L'ancien ministre de la défense Anatoli Serdioukov, place Rouge, à Moscou, le 9 mai 2011, pour le défilé militaire commémorant la victoire des Alliés en 1945.

La récente disgrâce du ministre de la défense russe, Anatoli Serdioukov, lève le voile sur les luttes de clans qui font rage au Kremlin, la forteresse symbole du pouvoir russe, fermée à triple tour depuis que Vladimir Poutine a repris les rênes du pays.
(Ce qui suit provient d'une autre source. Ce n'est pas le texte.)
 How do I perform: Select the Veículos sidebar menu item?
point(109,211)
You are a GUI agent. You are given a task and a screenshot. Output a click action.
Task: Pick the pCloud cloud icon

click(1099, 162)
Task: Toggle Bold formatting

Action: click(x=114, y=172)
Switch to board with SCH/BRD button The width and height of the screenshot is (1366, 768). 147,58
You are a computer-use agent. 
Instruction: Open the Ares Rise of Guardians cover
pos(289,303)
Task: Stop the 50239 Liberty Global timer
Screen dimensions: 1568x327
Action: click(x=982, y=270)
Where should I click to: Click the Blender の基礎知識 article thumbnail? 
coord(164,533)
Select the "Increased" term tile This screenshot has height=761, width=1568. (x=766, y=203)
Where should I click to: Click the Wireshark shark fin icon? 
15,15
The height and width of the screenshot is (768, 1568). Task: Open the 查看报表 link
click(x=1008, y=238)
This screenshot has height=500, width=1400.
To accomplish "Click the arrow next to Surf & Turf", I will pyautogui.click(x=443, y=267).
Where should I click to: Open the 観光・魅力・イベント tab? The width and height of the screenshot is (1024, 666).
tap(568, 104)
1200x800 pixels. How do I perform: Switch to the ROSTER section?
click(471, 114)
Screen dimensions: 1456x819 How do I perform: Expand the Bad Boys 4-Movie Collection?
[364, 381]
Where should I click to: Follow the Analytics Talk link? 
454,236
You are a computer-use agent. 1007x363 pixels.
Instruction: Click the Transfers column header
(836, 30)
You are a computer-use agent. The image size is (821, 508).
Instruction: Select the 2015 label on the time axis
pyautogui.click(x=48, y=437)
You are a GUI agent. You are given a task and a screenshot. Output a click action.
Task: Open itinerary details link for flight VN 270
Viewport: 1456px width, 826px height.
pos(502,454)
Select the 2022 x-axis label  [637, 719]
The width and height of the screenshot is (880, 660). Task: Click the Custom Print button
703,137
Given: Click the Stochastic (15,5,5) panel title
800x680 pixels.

Jeudi 25 octobre 2012 à l’aube, alors que les habitants du très chic quartier d’Ostojenka à Moscou sont encore plongés dans leur sommeil, les inspecteurs du Comité d’enquête débarquent au 6 de la rue Molotchny. L’immeuble abrite la fine fleur du ministère de la défense de Russie, dont Anatoli Serdioukov, le ministre.

L’équipe est venue perquisitionner chez Evguenia Vassilieva, la directrice du département des biens immobiliers de l’institution militaire. Mais qui ouvre la porte ? Le ministre, « en pantoufles et en robe de chambre », répèteront les médias à l’envi. Anatoli Serdioukov habite juste au dessous, il est venu  « en voisin », assurent quelques ingénus.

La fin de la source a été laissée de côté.